*Supplied material*
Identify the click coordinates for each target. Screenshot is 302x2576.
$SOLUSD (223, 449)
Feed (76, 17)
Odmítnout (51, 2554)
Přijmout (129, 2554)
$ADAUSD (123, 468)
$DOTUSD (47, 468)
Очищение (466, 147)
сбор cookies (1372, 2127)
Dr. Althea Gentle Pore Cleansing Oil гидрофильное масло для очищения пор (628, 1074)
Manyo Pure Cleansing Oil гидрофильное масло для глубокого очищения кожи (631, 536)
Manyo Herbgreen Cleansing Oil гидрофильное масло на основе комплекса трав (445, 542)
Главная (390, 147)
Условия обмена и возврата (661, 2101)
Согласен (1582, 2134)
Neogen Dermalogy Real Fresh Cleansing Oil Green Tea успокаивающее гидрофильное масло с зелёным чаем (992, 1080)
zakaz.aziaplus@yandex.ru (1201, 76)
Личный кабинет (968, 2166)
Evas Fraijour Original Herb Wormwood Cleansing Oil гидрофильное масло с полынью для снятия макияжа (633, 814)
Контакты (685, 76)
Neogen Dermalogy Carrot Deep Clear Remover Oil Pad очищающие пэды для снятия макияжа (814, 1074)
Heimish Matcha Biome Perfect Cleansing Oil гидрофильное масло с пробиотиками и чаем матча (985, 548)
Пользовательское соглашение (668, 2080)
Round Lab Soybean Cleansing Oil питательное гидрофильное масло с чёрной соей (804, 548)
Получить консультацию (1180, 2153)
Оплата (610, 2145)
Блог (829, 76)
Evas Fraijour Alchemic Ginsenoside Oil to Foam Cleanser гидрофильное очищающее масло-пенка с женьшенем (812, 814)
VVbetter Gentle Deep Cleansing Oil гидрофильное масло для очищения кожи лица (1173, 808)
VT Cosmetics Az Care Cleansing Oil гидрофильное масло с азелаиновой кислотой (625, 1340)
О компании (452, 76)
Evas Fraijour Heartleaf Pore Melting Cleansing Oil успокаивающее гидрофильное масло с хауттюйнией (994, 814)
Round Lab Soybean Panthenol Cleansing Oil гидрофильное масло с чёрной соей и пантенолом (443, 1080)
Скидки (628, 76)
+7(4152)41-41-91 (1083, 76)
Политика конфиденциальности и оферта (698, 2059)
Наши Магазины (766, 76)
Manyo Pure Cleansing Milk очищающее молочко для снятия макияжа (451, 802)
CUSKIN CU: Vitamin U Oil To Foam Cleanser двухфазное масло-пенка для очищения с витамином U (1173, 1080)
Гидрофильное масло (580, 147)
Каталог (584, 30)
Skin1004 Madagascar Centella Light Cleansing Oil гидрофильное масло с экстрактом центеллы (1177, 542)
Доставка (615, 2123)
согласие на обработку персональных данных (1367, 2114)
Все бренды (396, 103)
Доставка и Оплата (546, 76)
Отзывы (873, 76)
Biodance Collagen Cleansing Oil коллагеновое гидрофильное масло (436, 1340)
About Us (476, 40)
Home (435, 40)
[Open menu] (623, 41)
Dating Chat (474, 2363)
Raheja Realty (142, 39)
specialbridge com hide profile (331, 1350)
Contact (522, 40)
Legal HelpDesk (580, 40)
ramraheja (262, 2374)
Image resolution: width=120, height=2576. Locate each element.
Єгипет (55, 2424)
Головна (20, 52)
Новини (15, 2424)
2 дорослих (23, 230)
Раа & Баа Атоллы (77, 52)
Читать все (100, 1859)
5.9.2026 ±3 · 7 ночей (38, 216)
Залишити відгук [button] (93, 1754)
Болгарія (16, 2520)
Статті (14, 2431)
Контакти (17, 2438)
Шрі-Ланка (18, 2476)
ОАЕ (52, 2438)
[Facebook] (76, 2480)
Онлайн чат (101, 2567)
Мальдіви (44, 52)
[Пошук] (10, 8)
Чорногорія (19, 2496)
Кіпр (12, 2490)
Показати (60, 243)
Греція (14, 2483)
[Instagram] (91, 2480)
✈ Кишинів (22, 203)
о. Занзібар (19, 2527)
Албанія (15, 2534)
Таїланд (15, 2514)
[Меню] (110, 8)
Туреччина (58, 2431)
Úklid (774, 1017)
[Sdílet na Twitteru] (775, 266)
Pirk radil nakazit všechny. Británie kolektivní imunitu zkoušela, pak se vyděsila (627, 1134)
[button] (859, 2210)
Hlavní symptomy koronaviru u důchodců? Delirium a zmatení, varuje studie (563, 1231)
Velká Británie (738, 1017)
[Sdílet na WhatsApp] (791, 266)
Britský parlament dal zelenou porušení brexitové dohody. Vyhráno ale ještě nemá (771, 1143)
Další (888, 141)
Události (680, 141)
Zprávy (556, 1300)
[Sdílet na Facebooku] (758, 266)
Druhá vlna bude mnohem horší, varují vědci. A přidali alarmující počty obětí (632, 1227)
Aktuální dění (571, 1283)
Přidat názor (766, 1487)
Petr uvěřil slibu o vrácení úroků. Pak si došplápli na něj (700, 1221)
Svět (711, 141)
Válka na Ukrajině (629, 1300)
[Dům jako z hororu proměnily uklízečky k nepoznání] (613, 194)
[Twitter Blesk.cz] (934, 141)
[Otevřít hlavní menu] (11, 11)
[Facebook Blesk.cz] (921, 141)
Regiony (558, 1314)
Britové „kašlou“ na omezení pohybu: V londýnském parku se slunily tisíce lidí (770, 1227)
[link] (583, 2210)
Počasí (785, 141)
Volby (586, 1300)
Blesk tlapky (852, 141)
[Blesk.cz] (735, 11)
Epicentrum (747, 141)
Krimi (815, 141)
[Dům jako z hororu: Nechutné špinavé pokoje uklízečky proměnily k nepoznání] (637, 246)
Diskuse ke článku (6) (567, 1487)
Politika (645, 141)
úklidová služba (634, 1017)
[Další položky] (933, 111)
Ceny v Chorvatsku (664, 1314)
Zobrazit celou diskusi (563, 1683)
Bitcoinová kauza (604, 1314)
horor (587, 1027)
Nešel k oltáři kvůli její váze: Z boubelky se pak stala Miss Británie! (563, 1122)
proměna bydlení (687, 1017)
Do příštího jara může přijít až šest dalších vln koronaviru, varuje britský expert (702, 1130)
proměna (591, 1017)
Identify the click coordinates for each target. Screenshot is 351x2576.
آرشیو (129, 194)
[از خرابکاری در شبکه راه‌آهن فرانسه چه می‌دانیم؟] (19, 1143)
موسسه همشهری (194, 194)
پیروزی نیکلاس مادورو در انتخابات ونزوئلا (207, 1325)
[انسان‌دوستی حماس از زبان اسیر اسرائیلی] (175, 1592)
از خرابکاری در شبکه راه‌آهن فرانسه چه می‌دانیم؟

*Work order*
In the listing above, find the line containing "[Další položky] (933, 111)" and the line containing "proměna (591, 1017)". Output them and every line between, exactly, and nothing else.

*Result of this exercise*
[Další položky] (933, 111)
Ceny v Chorvatsku (664, 1314)
Zobrazit celou diskusi (563, 1683)
Bitcoinová kauza (604, 1314)
horor (587, 1027)
Nešel k oltáři kvůli její váze: Z boubelky se pak stala Miss Británie! (563, 1122)
proměna bydlení (687, 1017)
Do příštího jara může přijít až šest dalších vln koronaviru, varuje britský expert (702, 1130)
proměna (591, 1017)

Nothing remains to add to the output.